* Records to process:
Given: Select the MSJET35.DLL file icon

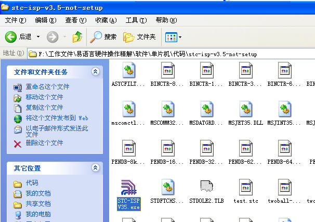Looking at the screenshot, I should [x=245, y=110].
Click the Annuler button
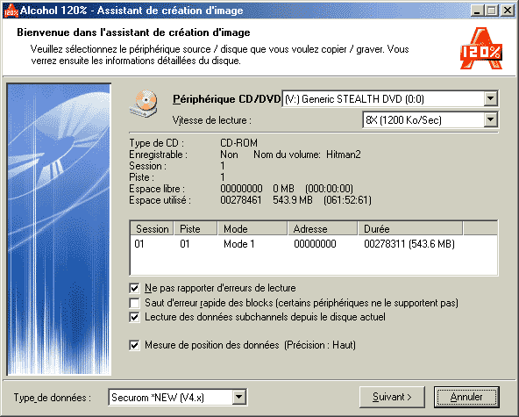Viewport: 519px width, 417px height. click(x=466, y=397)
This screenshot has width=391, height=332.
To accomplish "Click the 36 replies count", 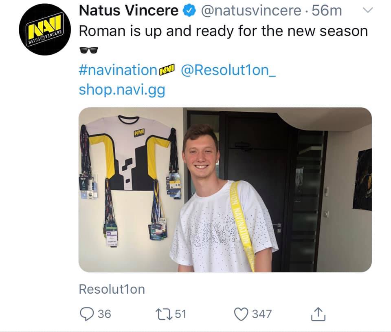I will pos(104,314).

* * *

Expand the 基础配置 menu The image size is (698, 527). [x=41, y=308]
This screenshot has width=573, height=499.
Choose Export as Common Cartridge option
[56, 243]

...

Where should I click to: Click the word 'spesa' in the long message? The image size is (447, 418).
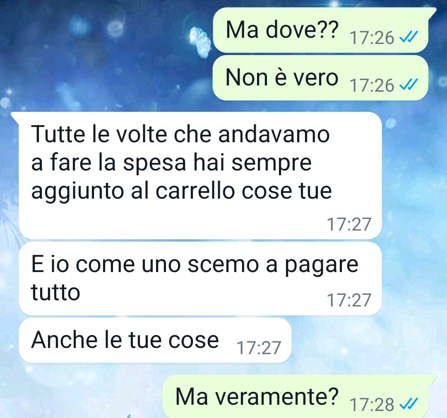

* Directions for this task:
Transcribe the listing above exactly, but only from the line with "Given: Select the MSJET35.DLL file icon" through the line with "This screenshot has width=391, height=332.". Include both of those lines and omit the pictures.

* Answer for this exercise:
Given: Select the MSJET35.DLL file icon

Looking at the screenshot, I should [x=245, y=110].
Click the Annuler button
Viewport: 519px width, 417px height. click(x=466, y=397)
This screenshot has width=391, height=332.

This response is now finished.